Celestino L. de Leon and Bernardo Q. Aldana for respondents.
TUASON, J.:
This is a petition for certiorari to review an order of execution and to restrain the Honorable Felipe Natividad as Judge of the Court of First Instance of Manila, the City Sheriff, and Domingo Lao, from carrying out that execution, issued in case No. 71052 of that Court entitled "Domingo Lao, plaintiff, vs. Co Kay, defendant."
The antecedents of the case as disclosed by the record are as follows: Under date of June 26, 1945, Domingo Lao brought an action in the municipal court for unlawful detainer of a warehouse (bodega) said to be located at 528 Elcano Street, Manila, alleging that the property had been leased prior to February 1945, to a certain Co Fiac on a month-to-month basis at a monthly rental of P40 payable in advance. It was further alleged that on or about the month of February 1945, Co Tiac, without giving any notice to the plaintiff, left the premises, and his whereabouts were unknown at the time of the filling of the complaint; that in the same month, the defendant, without obtaining the prior permission of the plaintiff, began to live in the said premises, telling the plaintiff that he was Co Tiac's relative; that the defendant, notwithstanding repeated demands, refused to vacate the premises.
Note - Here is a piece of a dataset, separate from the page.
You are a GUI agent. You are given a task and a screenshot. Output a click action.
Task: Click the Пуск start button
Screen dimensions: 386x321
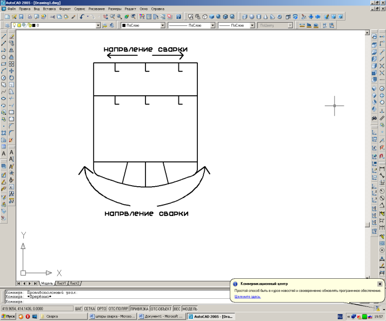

There are other allegations, under a second and a third cause of action, which have no bearing on the case.
On July 24, 1945, Judge Vicente Bautista of the Municipal Court gave judgment for the plaintiff. The defendant having appealed to the Court of First Instance, the parties before trial, submitted a stipulation in accordance with which the latter Court rendered judgment on February 21, 1946. The important terms of the stipulation provided that the defendant was to continue occupying the premises in question until and not later than August 31, 1946, at the same monthly rental of P50.
The defendant refused to vacate the premises on the date above stipulated, and on September 3, 1946, the counsel for the plaintiff moved for the execution of the judgment and execution was issued.
On the 6th of September, the sheriff made a return on the writ of execution, informing the court that the warehouse at No. 528 was occupied by another person and was not the subject of litigation. The sheriff further informed the court that the building involved in the suit was No. 534, which, he said, was occupied by one Co Tiac, and that Co Kay, according to his information, resided on Villalobos Street. Consequently, on the 18th of September, counsel for Domingo Lao moved to correct the order of execution by changing the number of the building from 528 to 534. On the 21st the Hon. Alfonso Felix, Judge, amended the judgment in the manner requested, saying that there was no question as to the identity of the property in litigation and that the confusion in numbers was only a clerical error.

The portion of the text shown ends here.